Andrew mengepalkan tangannya,ia benci mengatakannya tapi yang ayahnya katakan benar. Saat ini Andrew tidak punya kekuatan apapun. Dia tidak mungkin menarik ayahnya dalam hal ini,dan dia tidak punya pilihann lain selain menunggu sampai ia cukup kuat untuk mengalahkan orang-orang mengerikan seperti mereka.

"Ayah...," panggil Andrew dengan suara bergetar. Tristan menoleh,bersiap mendengar permintaan yang mungkin saja akan merubah segalanya. 

"Setelah aku menyelesaikan masalahku disini,bisakah aku segera kembali ke Italia?" Tristan membeku. Matanya fokus memandangi manik cokelat putranya yang menunjukkan tekad kuat yang tidak akan goyah . "Apa kau tahu apa yang terjadi jika kamu pergi kesana?" tanya Tristan merendahkan suaranya. "Tidak. Tapi aku yakin,kakek akan membantuku untuk mencapai tujuanku. Aku tahu ayahpun bisa,tapi ibu pasti akan melarangku melakukannya. Dan aku tidak ingin menjadi anak yang menyakiti hati ibunya," kata Andrew tegas. 

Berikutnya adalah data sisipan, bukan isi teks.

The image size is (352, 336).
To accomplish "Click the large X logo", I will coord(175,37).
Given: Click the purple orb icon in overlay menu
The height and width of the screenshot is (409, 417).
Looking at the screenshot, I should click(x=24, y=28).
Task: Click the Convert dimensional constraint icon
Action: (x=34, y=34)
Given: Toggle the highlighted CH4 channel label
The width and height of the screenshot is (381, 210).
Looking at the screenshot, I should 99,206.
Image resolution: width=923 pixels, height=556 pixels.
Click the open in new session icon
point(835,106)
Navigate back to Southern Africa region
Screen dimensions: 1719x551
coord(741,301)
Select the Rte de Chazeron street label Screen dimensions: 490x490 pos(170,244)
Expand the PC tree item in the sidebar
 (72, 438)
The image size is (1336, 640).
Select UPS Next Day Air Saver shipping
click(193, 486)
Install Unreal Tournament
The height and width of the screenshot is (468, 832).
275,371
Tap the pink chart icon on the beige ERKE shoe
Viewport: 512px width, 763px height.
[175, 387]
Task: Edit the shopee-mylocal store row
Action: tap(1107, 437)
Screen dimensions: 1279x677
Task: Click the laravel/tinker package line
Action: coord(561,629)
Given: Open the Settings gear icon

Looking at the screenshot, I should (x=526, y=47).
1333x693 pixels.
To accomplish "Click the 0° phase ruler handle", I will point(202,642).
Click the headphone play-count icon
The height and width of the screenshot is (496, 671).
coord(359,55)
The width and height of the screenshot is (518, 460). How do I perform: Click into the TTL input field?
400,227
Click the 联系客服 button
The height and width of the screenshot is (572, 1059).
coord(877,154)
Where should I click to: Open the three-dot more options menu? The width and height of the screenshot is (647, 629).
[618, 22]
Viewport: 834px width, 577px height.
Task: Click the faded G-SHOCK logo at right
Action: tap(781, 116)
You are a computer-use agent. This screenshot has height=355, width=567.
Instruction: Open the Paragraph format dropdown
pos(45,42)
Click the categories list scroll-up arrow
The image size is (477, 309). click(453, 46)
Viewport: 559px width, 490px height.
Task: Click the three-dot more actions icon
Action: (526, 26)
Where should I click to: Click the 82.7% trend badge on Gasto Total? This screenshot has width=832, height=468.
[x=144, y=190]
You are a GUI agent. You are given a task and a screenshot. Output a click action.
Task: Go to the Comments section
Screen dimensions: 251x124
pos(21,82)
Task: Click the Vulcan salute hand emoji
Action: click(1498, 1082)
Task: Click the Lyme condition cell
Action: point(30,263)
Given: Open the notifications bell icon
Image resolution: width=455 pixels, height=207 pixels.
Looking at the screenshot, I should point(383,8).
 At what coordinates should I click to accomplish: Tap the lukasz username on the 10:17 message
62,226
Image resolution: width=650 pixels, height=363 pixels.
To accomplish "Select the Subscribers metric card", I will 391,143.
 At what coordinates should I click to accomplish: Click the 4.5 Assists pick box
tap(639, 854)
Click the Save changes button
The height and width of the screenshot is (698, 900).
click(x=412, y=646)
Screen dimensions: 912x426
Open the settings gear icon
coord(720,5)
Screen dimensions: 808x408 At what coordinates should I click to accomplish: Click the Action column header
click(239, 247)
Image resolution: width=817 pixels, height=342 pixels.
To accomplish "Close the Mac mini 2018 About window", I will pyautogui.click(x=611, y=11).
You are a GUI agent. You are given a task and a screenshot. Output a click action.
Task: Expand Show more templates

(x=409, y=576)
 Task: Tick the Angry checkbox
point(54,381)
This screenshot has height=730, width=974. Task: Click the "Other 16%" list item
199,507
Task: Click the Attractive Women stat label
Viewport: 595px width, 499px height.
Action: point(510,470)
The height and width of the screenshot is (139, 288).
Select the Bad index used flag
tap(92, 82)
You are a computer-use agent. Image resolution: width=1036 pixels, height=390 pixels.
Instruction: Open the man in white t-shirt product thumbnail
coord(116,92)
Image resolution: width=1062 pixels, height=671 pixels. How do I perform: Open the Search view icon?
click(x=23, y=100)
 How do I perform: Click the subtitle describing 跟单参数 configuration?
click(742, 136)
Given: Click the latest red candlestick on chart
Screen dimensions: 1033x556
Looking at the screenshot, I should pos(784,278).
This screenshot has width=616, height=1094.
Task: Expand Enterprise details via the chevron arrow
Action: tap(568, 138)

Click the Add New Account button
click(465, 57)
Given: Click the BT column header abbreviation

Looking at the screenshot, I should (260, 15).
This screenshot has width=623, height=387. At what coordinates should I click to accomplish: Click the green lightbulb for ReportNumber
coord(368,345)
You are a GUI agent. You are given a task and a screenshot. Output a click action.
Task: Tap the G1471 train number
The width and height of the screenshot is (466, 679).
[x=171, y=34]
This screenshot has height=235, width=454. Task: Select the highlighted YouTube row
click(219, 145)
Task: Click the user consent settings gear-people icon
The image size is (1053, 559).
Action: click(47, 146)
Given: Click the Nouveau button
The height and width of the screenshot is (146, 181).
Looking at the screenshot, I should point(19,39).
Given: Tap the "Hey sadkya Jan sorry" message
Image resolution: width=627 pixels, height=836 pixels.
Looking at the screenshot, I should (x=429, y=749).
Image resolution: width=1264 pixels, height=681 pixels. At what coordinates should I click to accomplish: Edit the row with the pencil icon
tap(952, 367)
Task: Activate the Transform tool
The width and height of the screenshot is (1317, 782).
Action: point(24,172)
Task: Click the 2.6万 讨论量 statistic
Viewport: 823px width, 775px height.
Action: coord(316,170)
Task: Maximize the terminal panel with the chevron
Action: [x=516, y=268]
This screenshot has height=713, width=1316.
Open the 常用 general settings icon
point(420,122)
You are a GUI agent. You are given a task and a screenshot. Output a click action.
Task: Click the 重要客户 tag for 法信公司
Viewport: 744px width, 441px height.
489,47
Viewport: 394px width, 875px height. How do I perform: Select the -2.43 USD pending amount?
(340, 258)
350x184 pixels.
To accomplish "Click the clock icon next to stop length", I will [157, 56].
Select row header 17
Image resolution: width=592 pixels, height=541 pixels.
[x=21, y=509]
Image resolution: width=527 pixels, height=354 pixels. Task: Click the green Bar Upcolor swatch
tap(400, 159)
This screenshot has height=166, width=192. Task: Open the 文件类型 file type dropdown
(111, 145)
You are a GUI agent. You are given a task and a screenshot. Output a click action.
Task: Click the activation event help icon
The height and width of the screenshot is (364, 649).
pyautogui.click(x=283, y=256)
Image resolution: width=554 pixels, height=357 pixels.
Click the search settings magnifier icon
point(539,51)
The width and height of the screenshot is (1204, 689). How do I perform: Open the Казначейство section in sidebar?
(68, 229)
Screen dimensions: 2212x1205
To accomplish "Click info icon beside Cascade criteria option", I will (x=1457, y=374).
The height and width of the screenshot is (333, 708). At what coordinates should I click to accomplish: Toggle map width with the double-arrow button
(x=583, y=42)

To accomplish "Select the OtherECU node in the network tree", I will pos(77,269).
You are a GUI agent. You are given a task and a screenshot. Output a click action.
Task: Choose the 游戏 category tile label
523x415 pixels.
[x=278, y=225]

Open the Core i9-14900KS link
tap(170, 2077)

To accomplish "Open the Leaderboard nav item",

Tristan tertunduk mendengar perkataan putranya. Dia tidak punya pilihan lain selain menyerahkan keputusannya kepada Andrew. Tapi disisi lain,dia tidak rela melepaskan putra bungsunya begitu saja. "Andrew,apa kejadian hari ini begitu menyakitkan bagimu sampai kau harus mengambil tindakan sejauh itu?" Saat mendengar pertanyaan itu,Andrew merasakan sensasi nyeri yang menyakitkan di ulu hatinya. Benar,kehilangan gadis kecil itu didepan matanya,seketika itu juga memporak porandakan dunianya.

"AKU KEHILANGANNYA TEPAT DIDEPAN MATAKU,AYAH!" Andrew meluapkan rasa sakitnya yang menggerogotinya sejak tadi. "Dia menatapku putus asa,Athea..,Athea meminta tolong lewat tatapan matanya padaku,tapi aku tidak bisa berbuat apa-apa. Apa ayah tahu bagaimana rasanya? Kehilangan seseorang yang mungkin saja memiliki kesempatan untuk hidup bahagia,tapi direnggut karena ketidakmampuan seseorang untuk menyelamatkannya?" Andrew menumpahkan airmata untuk pertama kali dipelukan ayahnya.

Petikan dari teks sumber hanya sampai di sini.